<<<<

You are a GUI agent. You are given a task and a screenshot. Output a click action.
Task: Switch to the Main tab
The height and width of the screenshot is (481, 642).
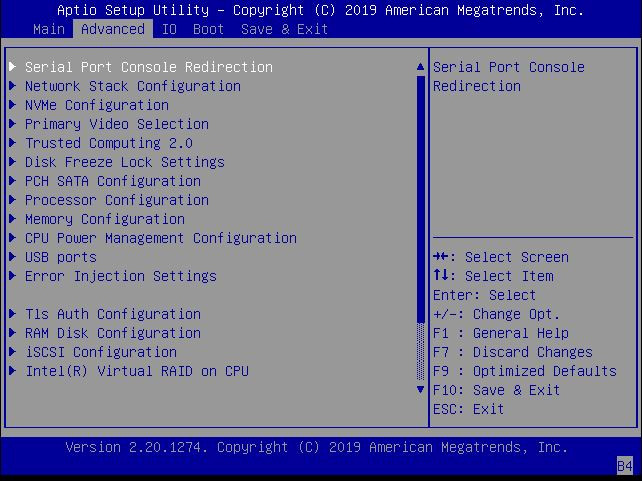[48, 29]
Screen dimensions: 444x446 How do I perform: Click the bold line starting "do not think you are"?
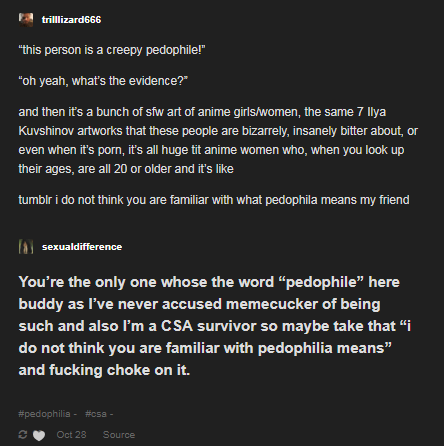tap(205, 348)
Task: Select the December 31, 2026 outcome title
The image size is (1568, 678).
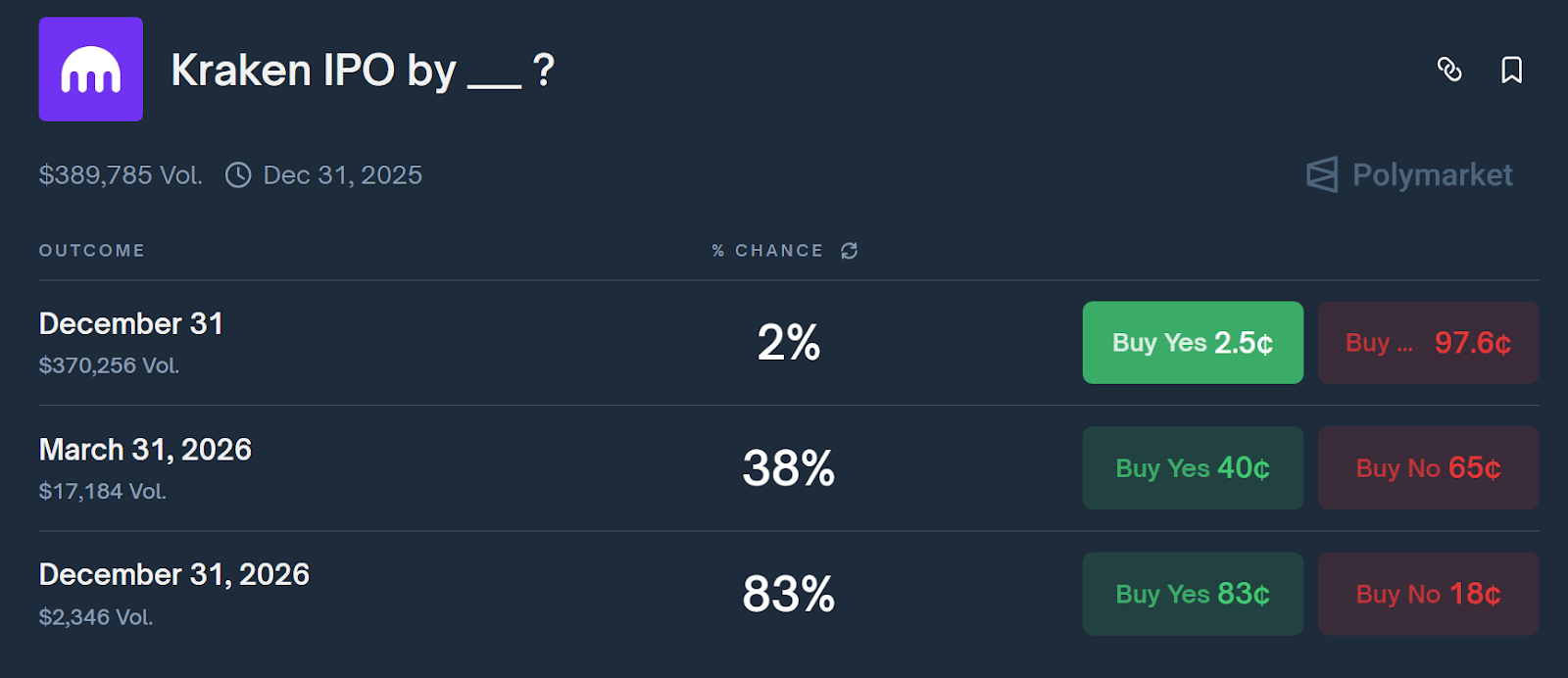Action: (x=173, y=574)
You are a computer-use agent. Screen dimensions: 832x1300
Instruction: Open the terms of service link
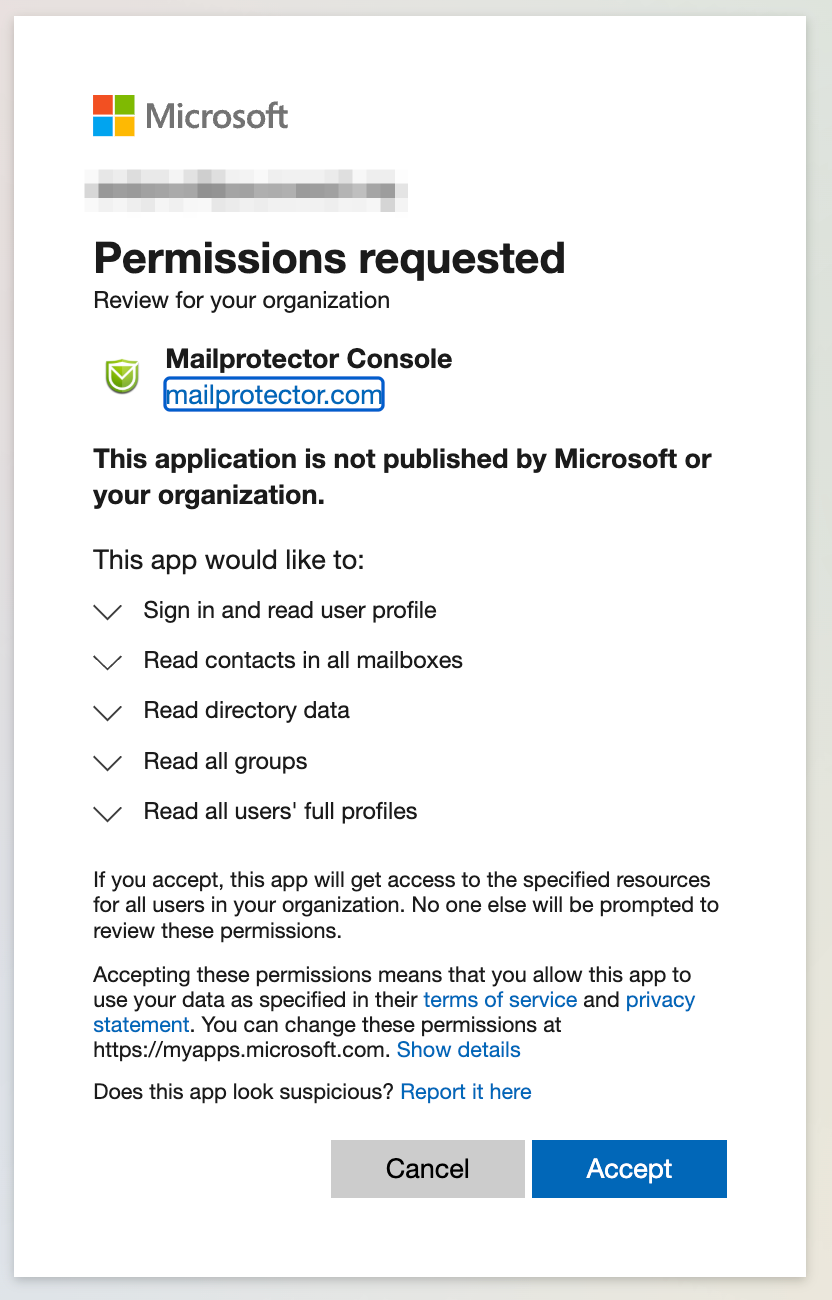click(x=500, y=1000)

>>>>

## Your assignment
Check each line of the data for "agent". Copy the lines where it turns up.

## Response to the exercise
You are a GUI agent. You are given a task and a screenshot. Output a click action.
You are a computer-use agent. Screen dimensions: 832x1300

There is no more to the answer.